- The Cotton Bowl in Dallas, Texas, hosted the Cotton Bowl Classic.
- Date: January 1, 2001
- Season: 2000
- Stadium: Cotton Bowl
- Location: Dallas, Texas
- MVP: QB Jonathan Beasley (Kansas State) DE Chris L. Johnson (Kansas State)
- Referee: R.G. Detillier (C-USA)
- Attendance: 63,465

United States TV coverage
- Network: Fox
- Announcers: Thom Brennaman, Tim Green and Dave Lapham

= 2001 Cotton Bowl Classic =

The 2001 Southwestern Bell Cotton Bowl Classic was a college football bowl game played on January 1, 2001, at the Cotton Bowl in Dallas, Texas, USA. The Cotton Bowl was part of the 2000 NCAA Division I-A football season. The bowl game featured the Tennessee Volunteers from the SEC and the Kansas State Wildcats from the Big 12 and was televised in the United States on Fox.

==Game summary==

The Kansas State Wildcats became just the second team to win 11 games in four consecutive seasons by defeating The Tennessee Volunteers, 35–21, in the 2001 Cotton Bowl Classic.

Third-quarter touchdown runs of 12 and six yards by junior Josh Scobey three minutes apart were the difference as Kansas State improved its four-year record to 44–8, including three bowl victories.

The Wildcats (11–3) joined The Florida State Seminoles as the only teams to reach the 11-win plateau in four consecutive seasons.

After losing to #1 Oklahoma in the Big 12 Conference championship game, Wildcats head coach Bill Snyder gave his players the chance to vote on whether or not they wanted to accept a Cotton Bowl Classic bid. The vote was unanimous, and the Wildcats played well in their second trip to Dallas in five years.

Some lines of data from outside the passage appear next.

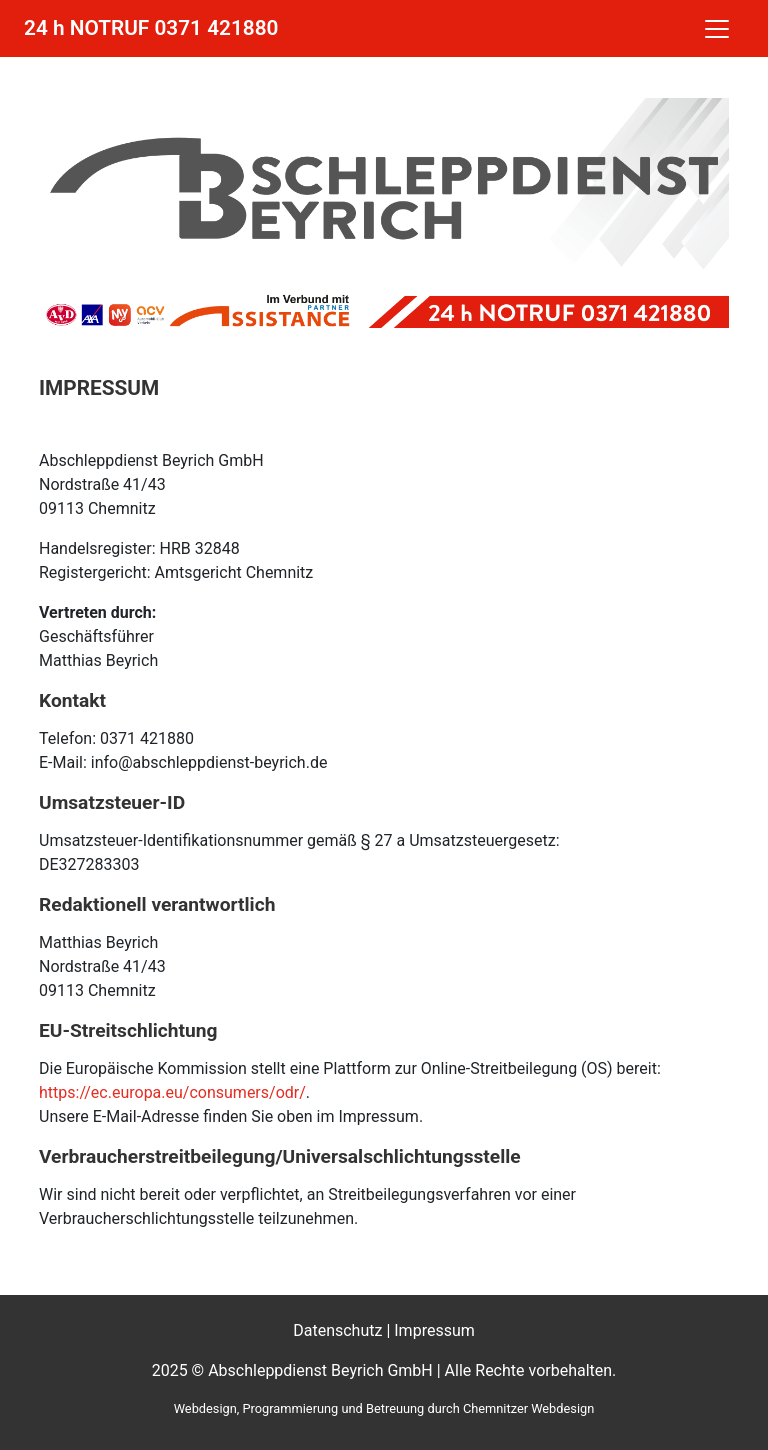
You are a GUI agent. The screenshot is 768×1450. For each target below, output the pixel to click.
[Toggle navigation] (717, 29)
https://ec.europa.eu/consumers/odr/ (172, 1092)
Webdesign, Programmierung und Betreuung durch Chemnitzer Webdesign (384, 1408)
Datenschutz (337, 1330)
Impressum (434, 1330)
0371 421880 (216, 28)
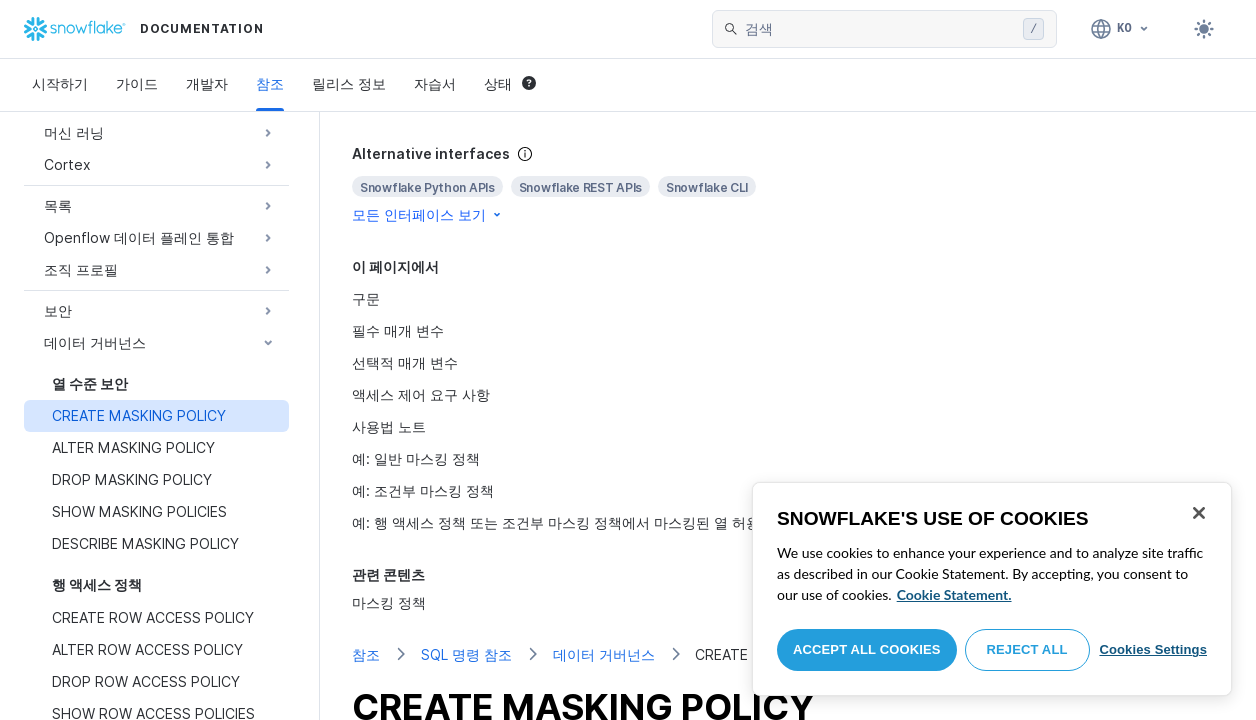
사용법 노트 (389, 426)
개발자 (207, 83)
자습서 (435, 83)
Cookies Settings (1153, 649)
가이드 (137, 83)
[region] (992, 589)
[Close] (1199, 513)
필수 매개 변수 (398, 330)
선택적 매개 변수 (405, 362)
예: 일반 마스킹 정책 (416, 458)
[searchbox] (880, 29)
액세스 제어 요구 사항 (421, 394)
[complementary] (788, 184)
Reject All (1027, 649)
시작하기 (60, 83)
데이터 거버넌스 (604, 654)
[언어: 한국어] (1120, 29)
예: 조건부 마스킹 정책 (423, 490)
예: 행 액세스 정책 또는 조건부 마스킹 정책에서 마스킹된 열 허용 (556, 522)
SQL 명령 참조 (466, 654)
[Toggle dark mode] (1204, 29)
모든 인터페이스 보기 (428, 214)
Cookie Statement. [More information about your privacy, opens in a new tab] (954, 594)
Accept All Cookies (867, 649)
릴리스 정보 (349, 83)
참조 (270, 83)
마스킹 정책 (389, 602)
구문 (366, 298)
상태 (510, 83)
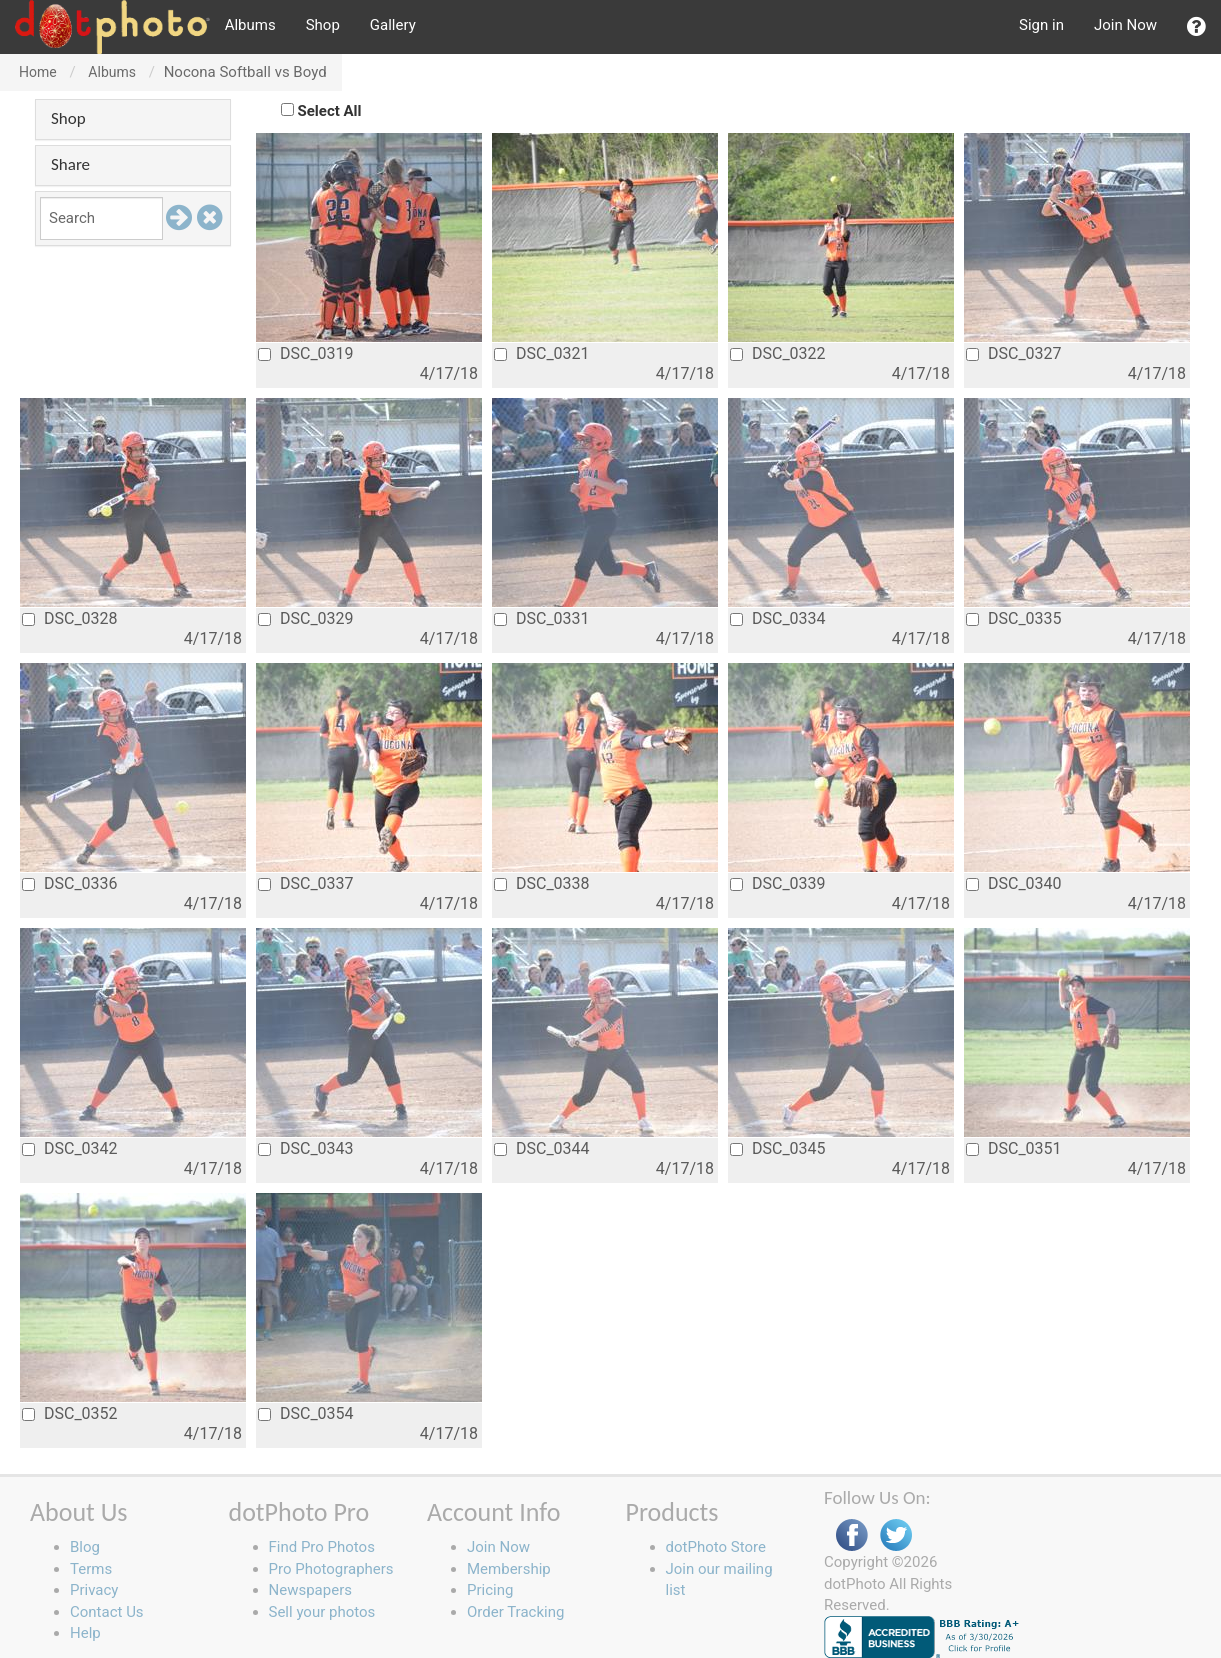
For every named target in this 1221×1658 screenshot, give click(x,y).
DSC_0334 (778, 618)
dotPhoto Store (716, 1547)
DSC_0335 (1014, 618)
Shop (323, 25)
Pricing (490, 1590)
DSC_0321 (542, 353)
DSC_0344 (542, 1148)
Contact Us (107, 1612)
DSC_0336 (70, 883)
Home (38, 72)
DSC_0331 (542, 618)
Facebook (852, 1535)
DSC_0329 (306, 618)
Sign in (1041, 25)
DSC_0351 (1014, 1148)
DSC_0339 (778, 883)
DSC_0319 (306, 353)
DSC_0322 (778, 353)
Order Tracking (515, 1612)
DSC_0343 (306, 1148)
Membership (509, 1569)
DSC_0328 (70, 618)
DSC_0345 (778, 1148)
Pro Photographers (331, 1569)
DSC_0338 (542, 883)
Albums (250, 25)
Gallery (393, 25)
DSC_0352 (70, 1413)
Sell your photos (322, 1612)
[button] (1196, 27)
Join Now (1125, 25)
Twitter (896, 1535)
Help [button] (85, 1633)
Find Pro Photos (322, 1547)
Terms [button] (91, 1569)
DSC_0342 (70, 1148)
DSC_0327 (1014, 353)
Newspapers (310, 1590)
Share (70, 164)
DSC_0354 (306, 1413)
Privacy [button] (94, 1590)
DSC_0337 (306, 883)
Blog (85, 1547)
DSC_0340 (1014, 883)
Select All (330, 111)
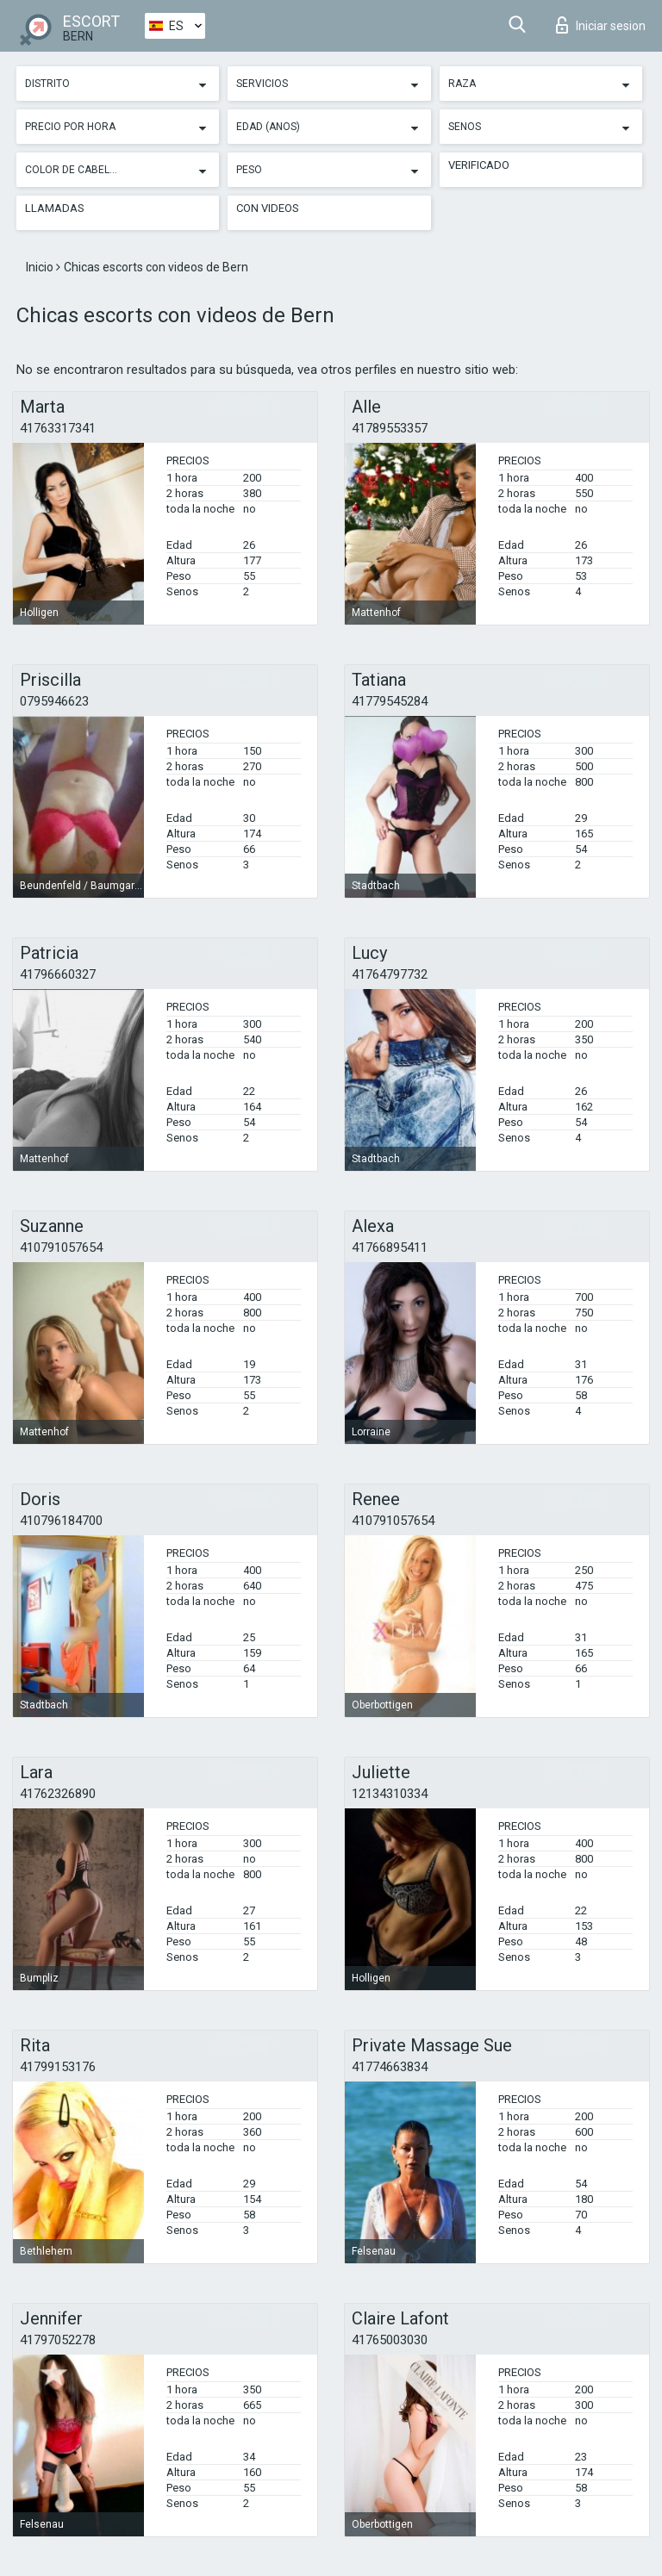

Having lost the 1997 Cotton Bowl Classic to BYU, the Wildcats scored on their second possession and led 21–7 just 19½ minutes into the contest.

Senior quarterback Jonathan Beasley ran for a 14-yard score and threw TD passes of 56 and 10 yards to Quincy Morgan to give Kansas State the two-touchdown advantage.

The Wildcats frustrated Tennessee freshman quarterback Casey Clausen into a miserable 7-of-25, three-interception performance. Clausen did throw a 17-yard TD pass to TE David Martin, forcing a 7–7 tie in the first minute of the second quarter.

Scobey set a Kansas State bowl record by rushing for 147 yards on 28 carries, breaking the mark of 133 yards set by J.J. Smith in the 1993 Copper Bowl. Beasley added 98 yards on 17 attempts while completing 13-of-27 passes for 210 yards.

Tennessee's Travis Henry carried 17 times for 180 yards, 81 coming on a late touchdown scamper. The Volunteers (8–4) had their seven-game winning streak halted.